In new milestones for autonomous flight and space exploration, NASA scientists captured audio from the Ingenuity Mars helicopter for the first time and sent Ingenuity on its fifth flight, scheduled for at 3:26 p.m. Eastern on Friday, May 7.
Essentially, we now know what a helicopter sounds like on Mars.
If all goes according to plan, the fifth flight will have the drone landing at a new location for the first time — marking another milestone in the groundbreaking mission’s history.
The fifth flight is planned to be the last in an initial technology demonstration phase before Ingenuity shifts to a higher-risk exploration phase. In the new phase, Ingenuity will contribute more broadly to the overall mission of its companion rover, Perseverance, by performing aerial reconnaissance for new and interesting locations within Jezero Crater.
READ MORE PERSEVERANCE ROVER NEWS FROM INVERSE
“The helicopter can use these opportunities to perform aerial observations of rover science targets, potential rover routes, and inaccessible features while also capturing stereo images,” said a NASA statement.
Has Perseverance recorded sound from Ingenuity?
In the statement, Ingenuity mechanical engineering lead Joshua Ravich describes the fifth flight as another “Wright brothers moment” for the Ingenuity team, showing that flight is not only possible, but enables totally novel applications.
Earlier flights taking place in April established the basic ability of the aircraft to fly and gather data on another planet, fundamentally new achievements for space exploration. According to the recent announcement, during the fourth flight, the Perseverance rover managed to pick up the first sounds of the helicopter — from a substantial distance of 262 feet (80 meters).
Remarkable footage from the rover’s SuperCam instrument shows the helicopter lift off, complete a trip off-camera, and then come back, all while emitting a tell-tale thrum that sounds like a quieter, gentler variation of the loud thwack of an Earth-bound helicopter.
David Mimoun, science lead for the SuperCam microphone, describes in the statement how it was unclear whether the instrument would be able to register the helicopter at such a distance. Sound waves can only propagate through a medium, and the atmosphere on Mars is less than 1% the density of Earth’s, making for tenuous noises at best.
“This recording will be a gold mine for our understanding of the Martian atmosphere,” Mimoun said.
How do Perseverance and Ingenuity record each other?
To produce the recording required close coordination between the rover and helicopter, and their separate instruments. Ingenuity has only a color camera and a black-and-white navigation camera in its meager payload. While these are much less sophisticated than the instruments on Perseverance, their placement onto an aerial platform makes them extraordinarily useful.
“Adding this dimension to future missions could offer a broad range of scouting possibilities across regions that rovers can’t roam,” said Ingenuity project manager MiMi Aung in a recent status update.
Having scouted out its new landing place in prior flights, the fifth flight of the drone will take it south 423 feet (129 meters), in the same direction that the rover is going, so that it can continue to compliment the rover’s mission.
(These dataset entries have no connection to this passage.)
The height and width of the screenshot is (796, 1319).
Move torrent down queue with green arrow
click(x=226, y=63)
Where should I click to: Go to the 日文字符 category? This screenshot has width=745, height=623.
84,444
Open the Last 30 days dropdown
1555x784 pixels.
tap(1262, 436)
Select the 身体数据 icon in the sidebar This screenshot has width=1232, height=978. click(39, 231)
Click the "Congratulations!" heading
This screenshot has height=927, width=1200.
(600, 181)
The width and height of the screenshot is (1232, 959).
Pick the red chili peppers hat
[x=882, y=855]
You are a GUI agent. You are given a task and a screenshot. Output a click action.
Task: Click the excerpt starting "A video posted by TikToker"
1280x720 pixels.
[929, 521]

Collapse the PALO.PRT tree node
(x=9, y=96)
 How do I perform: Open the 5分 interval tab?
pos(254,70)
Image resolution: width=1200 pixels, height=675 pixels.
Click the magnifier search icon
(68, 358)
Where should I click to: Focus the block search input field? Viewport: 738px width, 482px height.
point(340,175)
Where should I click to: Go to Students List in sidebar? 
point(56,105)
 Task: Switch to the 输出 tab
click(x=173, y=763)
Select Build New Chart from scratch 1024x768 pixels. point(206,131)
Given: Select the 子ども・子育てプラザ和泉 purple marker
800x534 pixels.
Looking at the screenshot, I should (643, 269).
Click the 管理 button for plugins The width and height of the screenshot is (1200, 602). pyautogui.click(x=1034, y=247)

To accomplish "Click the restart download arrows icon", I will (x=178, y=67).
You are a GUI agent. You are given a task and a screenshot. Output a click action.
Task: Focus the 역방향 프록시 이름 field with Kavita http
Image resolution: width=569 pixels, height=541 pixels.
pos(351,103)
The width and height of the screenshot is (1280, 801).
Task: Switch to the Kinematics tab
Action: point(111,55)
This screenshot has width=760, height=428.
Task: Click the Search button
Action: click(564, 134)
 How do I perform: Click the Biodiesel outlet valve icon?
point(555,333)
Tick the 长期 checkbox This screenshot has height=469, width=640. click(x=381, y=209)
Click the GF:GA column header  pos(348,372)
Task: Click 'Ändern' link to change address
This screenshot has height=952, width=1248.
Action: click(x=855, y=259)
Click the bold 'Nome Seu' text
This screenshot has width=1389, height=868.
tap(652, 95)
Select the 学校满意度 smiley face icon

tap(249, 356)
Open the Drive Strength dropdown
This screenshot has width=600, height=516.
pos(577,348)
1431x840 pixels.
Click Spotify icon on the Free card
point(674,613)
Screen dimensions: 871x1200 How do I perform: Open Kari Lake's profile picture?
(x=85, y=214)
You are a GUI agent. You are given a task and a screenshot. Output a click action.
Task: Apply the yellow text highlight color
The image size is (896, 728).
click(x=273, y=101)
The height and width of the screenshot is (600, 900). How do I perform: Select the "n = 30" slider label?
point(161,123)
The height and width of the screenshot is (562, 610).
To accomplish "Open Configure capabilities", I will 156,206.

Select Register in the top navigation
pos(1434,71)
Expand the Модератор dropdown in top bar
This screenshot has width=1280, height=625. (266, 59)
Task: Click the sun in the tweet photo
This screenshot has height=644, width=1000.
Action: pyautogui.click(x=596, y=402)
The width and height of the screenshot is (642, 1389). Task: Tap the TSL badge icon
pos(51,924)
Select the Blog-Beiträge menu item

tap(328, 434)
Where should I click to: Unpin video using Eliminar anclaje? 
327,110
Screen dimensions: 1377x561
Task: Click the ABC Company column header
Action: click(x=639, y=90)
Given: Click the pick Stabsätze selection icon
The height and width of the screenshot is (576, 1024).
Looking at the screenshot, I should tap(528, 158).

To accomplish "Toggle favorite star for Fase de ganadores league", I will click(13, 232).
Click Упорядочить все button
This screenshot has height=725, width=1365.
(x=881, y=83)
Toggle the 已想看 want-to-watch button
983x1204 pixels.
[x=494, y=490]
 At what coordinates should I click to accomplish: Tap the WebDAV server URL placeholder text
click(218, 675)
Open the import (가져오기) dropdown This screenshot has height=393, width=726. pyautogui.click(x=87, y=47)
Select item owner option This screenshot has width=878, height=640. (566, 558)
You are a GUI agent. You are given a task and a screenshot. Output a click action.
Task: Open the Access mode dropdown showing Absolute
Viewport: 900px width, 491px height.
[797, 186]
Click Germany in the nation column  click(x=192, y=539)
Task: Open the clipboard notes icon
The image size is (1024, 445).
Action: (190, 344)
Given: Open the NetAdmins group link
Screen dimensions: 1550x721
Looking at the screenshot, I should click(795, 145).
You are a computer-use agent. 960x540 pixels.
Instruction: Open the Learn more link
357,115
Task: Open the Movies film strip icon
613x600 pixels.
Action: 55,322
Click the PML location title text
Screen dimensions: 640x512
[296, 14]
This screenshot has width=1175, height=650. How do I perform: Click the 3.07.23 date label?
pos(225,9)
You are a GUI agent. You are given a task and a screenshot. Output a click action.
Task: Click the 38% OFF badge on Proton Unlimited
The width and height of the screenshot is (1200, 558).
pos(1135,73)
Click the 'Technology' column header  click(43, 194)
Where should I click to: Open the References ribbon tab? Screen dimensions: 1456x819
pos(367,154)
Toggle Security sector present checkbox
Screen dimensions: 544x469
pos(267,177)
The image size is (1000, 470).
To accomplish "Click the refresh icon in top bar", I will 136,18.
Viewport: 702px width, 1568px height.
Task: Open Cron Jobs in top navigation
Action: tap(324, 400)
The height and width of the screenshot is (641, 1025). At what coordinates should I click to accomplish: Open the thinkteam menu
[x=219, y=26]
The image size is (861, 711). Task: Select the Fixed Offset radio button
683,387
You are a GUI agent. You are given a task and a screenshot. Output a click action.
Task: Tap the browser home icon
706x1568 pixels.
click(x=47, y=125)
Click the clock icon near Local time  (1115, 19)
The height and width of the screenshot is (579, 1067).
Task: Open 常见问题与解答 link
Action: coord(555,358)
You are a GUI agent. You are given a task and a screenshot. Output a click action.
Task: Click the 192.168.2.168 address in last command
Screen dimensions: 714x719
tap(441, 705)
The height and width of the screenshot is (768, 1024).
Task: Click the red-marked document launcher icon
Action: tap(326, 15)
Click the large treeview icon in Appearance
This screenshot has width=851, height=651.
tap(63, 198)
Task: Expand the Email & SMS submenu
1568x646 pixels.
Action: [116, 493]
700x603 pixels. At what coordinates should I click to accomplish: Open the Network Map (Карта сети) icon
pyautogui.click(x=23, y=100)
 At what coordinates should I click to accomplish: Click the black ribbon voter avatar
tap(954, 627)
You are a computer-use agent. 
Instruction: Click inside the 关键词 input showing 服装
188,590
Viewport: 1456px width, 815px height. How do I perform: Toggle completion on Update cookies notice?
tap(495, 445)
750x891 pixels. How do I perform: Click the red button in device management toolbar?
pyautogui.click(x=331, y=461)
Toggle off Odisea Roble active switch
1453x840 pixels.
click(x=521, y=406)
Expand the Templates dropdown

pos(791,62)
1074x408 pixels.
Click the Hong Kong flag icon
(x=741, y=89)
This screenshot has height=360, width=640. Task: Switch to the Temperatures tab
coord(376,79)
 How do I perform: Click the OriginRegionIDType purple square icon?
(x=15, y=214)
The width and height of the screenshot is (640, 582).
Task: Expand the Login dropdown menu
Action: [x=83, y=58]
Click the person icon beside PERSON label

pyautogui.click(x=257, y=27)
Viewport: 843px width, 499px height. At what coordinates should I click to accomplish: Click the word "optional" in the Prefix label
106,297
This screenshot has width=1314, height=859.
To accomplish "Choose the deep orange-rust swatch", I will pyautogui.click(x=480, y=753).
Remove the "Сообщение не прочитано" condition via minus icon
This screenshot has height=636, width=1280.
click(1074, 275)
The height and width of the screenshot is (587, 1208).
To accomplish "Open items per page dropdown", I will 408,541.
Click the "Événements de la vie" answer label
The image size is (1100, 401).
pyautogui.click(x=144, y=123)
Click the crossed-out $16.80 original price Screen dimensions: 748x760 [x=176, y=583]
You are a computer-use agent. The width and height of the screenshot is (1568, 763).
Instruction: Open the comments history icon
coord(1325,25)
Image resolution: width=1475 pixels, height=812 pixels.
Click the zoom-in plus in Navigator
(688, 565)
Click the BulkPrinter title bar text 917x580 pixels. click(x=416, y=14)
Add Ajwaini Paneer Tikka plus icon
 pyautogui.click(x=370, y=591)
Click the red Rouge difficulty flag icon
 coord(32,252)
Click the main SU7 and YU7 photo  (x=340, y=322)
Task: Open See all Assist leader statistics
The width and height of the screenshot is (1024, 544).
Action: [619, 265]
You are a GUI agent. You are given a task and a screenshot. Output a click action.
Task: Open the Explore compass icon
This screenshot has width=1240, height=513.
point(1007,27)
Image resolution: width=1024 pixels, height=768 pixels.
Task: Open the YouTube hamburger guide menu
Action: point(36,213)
It will also ascend to a new record height of 33 feet (10 meters), obtaining a superior vantage point on the landscape.
“The digital elevation maps put together by the Ingenuity team gave us confidence that our new airfield is flat as a pancake – a good thing when you have to land on it,” Ravich said.
A wide range of events could transpire to cut Ingenuity’s mission short, including breaking its landing gear on descent or night-time heaters failing in the harsh Martian cold. But increasingly, Ingenuity looks like it has carved out some permanence for itself as the first aerial vehicle on another planet.